A Transfer Success Story

May 1, 2024

Writer: Maddie Tarica

Editor: HY Editors


The conclusion of the school year always prompts deep reflection for me. Throughout my life, I have always eagerly welcomed the end of the academic year as it signaled the arrival of summer and long-awaited freedom. However, this year is different; I conclude the year reflecting on a monumental moment in my life.

This time last year, the thought of transferring colleges weighed heavily on my mind. While I knew it was the right decision, saying farewell to a school I had so strongly hoped would work out proved extraordinarily challenging. 

Arriving at Tulane as my peers entered their second year was daunting. My first few weeks felt like an out-of-body experience. I did my best to put one foot in front of the other, trying not to think of anything besides acclimating to new classes, navigating campus, and enduring the New Orleans summer humidity. I realize, looking back, that it wasn’t until now that I was fully able to soak in the enormity of my decision to transfer. Transferring schools required unwavering trust in myself, resilience, adaptability, and courage. 
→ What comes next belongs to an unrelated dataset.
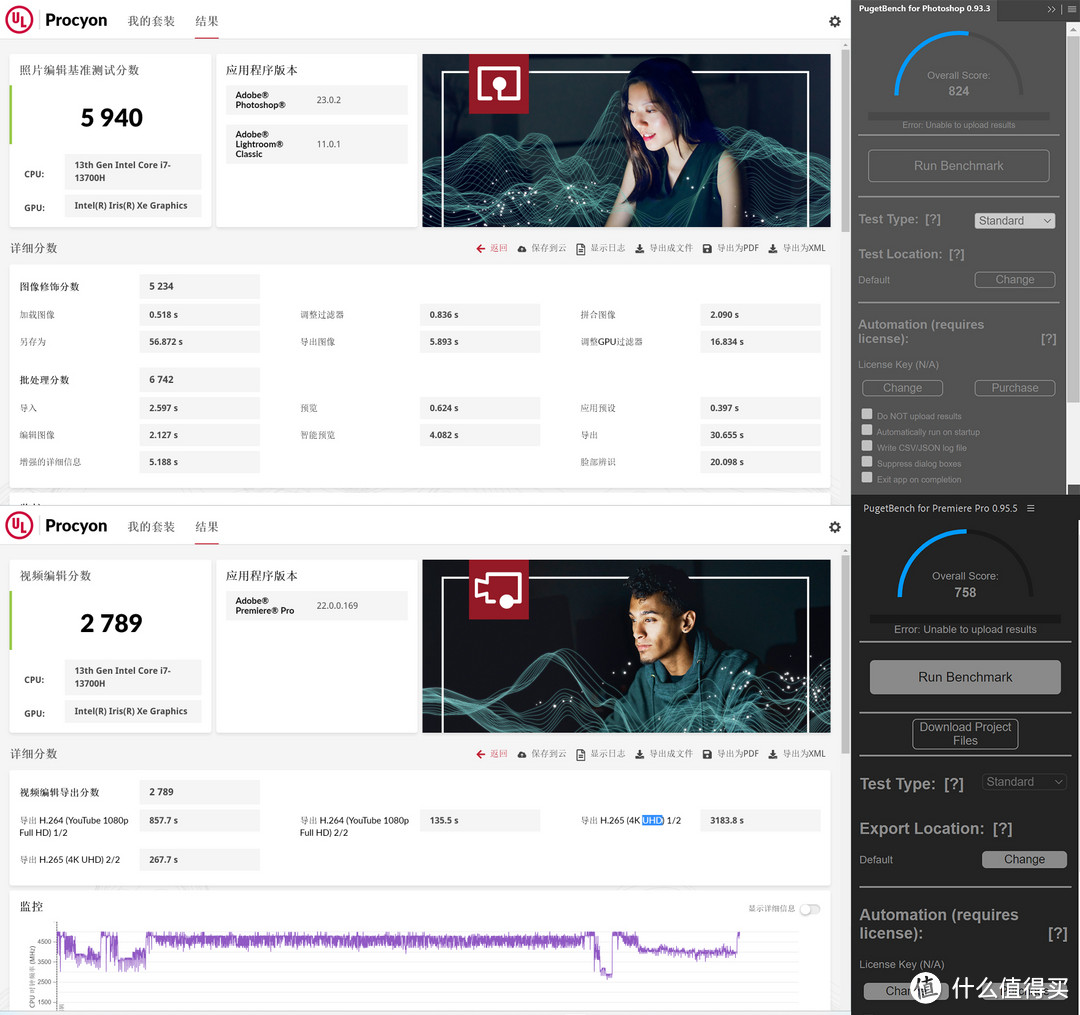Open settings gear in photo editing results window
Image resolution: width=1080 pixels, height=1015 pixels.
pos(835,22)

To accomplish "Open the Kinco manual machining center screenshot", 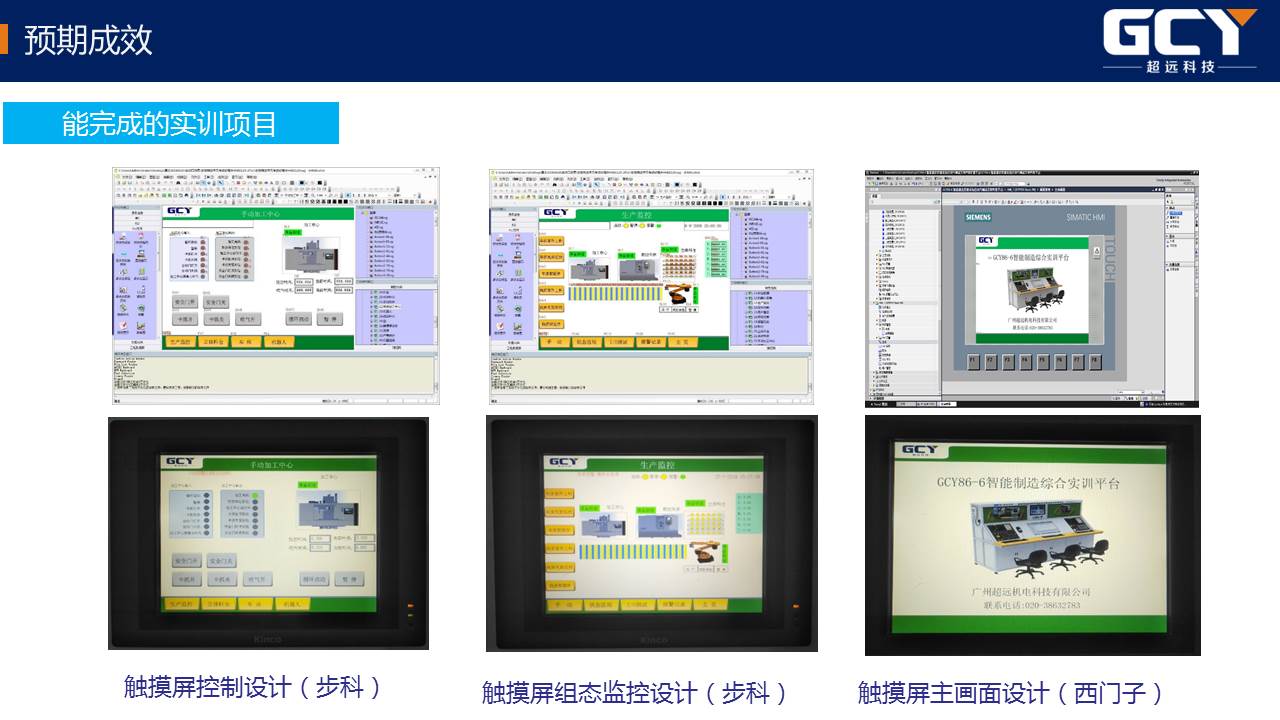I will point(275,286).

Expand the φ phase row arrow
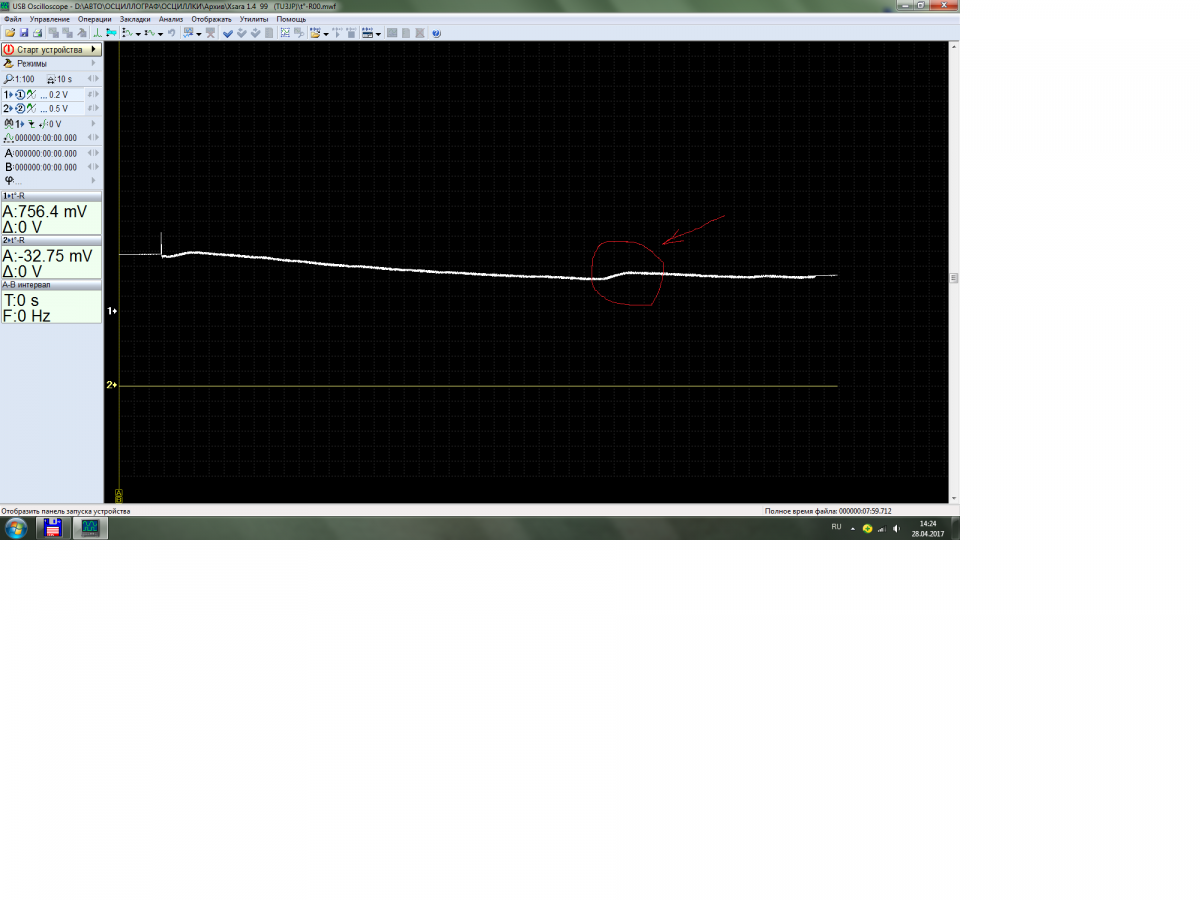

I realize that all too often, I neglect to give myself credit for both the minor and monumental accomplishments I achieve each day. Doing well on an assignment, getting dinner with friends, or simply mustering the strength to get out of bed on the days when it feels like you're somehow glued to the mattress. Those feats all seem trivial, and I tend to overlook them, but they are all worthy of celebration. If I have learned one thing from this year, it is that the small accomplishments are the stepping stones that lay the foundation to achieve greater ones. 

Looking back on this time last year, I could have never imagined how a new environment could lead to so much growth. It’s impossible to have a bad day here. I wake up every morning excited for my classes and the day ahead. I am challenged academically, which has fueled my passion for learning and made me a curious thinker. I have fallen in love with New Orleans and feel so lucky to be able to call it home. Most importantly, I have made a group of friends I never imagined I would be so lucky to have in my life. They make my life feel so whole and I am immeasurably grateful to never have to know a life without them in it. 

Taking the time to honor yourself is not easy. It may sometimes feel conceited, but unapologetically taking pride in my accomplishments, big and small, has become a form of true self-love. Having the grit and tenacity to put yourself first by taking a leap of faith and then coming out on the other side more yourself is something to be celebrated. 

I have never anticipated the conclusion of a school year being something I would ever dread. However, with all I have learned this year, I know that it is never too late in life to take risks. Each step taken in life is a step towards self-discovery and growth. I eagerly look forward to the future, but I will never stop looking back to celebrate all of the large and small steps that have paved my path along the way.